━━ Data shown ━━

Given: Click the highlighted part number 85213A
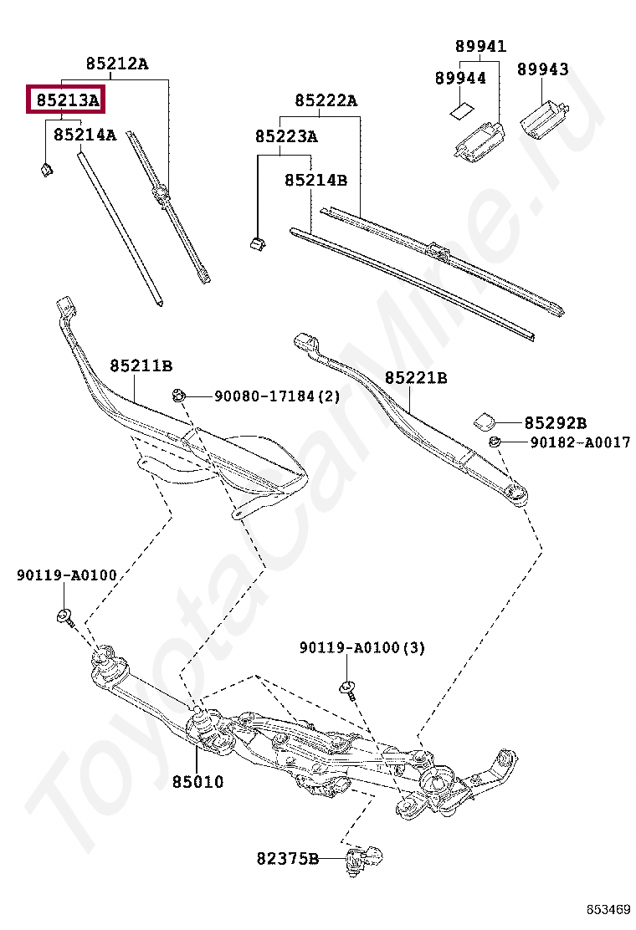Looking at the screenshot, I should (66, 101).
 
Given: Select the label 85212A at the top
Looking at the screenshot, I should (116, 63).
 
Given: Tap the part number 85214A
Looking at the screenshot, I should (85, 134).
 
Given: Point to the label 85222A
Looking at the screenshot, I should (326, 101).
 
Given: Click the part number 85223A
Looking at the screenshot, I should (286, 136).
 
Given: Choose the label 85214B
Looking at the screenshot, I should (315, 180).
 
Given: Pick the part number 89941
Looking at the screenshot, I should (480, 46).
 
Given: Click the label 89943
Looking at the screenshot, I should (542, 69).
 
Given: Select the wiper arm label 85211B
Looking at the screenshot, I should (141, 365).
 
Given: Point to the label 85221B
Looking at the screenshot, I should (416, 378).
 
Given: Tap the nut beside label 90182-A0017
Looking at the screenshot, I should (495, 441).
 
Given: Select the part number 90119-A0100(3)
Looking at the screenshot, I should (363, 647).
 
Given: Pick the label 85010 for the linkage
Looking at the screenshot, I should (198, 782).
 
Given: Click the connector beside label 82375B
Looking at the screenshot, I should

━━━

Write all the entries above again with "part number" replaced by "item number" each time it appears, and leave everything else unchanged. Leave the pictures out.

Given: Click the highlighted item number 85213A
Looking at the screenshot, I should (66, 101).
 
Given: Select the label 85212A at the top
Looking at the screenshot, I should (116, 63).
 
Given: Tap the item number 85214A
Looking at the screenshot, I should (85, 134).
 
Given: Point to the label 85222A
Looking at the screenshot, I should (326, 101).
 
Given: Click the item number 85223A
Looking at the screenshot, I should (286, 136).
 
Given: Choose the label 85214B
Looking at the screenshot, I should (315, 180).
 
Given: Pick the item number 89941
Looking at the screenshot, I should (480, 46).
 
Given: Click the label 89943
Looking at the screenshot, I should (542, 69).
 
Given: Select the wiper arm label 85211B
Looking at the screenshot, I should (141, 365).
 
Given: Point to the label 85221B
Looking at the screenshot, I should (416, 378).
 
Given: Tap the nut beside label 90182-A0017
Looking at the screenshot, I should (495, 441).
 
Given: Select the item number 90119-A0100(3)
Looking at the screenshot, I should (363, 647).
 
Given: Pick the label 85010 for the linkage
Looking at the screenshot, I should (198, 782).
 
Given: Click the connector beside label 82375B
Looking at the screenshot, I should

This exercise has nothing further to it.